The opposition Socialists said that by not getting the two-thirds majority needed, Orbán failed the most expensive vote of all time. His “mendacious and hate-mongering politics” carried out for a year and a half cost nearly 20 billion forints, Socialist group leader Bertalan Tóth said.

He noted that over the past six months, Orbán failed in three “political games”: in Sunday shopping restrictions, the Oct 2 referendum and now the constitutional amendment. Democratic Coalition (DK) deputy chairman László Varju said Orbán had got “two slaps in the face” in a single month: the Oct. 2 quota referendum suggested that Hungarians had rejected his policies and lawmakers in Tuesday’s parliamentary vote expressed a similar view.

“Citing an invalid referendum, the prime minister tried to change the constitution without the authority to do so, but he did not succeed,” he said. Opposition LMP parliamentary group leader Erzsébet Schmuck said her party “rejects accusations that people who have not walked into the Fidesz’s trap are traitors”.

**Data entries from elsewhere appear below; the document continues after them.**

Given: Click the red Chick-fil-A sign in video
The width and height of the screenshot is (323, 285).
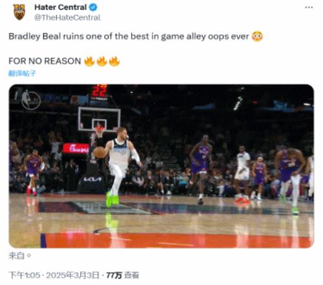Looking at the screenshot, I should tap(76, 148).
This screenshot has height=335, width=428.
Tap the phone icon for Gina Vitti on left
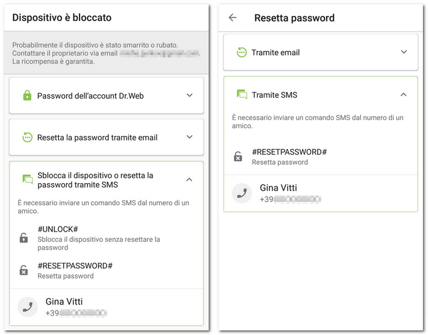pos(28,307)
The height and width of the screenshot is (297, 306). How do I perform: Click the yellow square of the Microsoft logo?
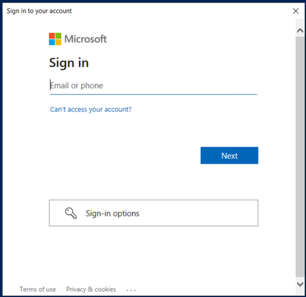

LMP did not take part in the vote because the proposed amendment was just a tool in the referendum campaign rather than a decision by lawmakers on the unlimited immigration quota, she said.

Opposition Együtt said Orbán should now focus “on the country’s real problems” after today’s vote. “The time has now come for Fidesz to give up dividing the country and its hateful campaign of hate and instead deal with the tragic situation in education and health care,” the party said.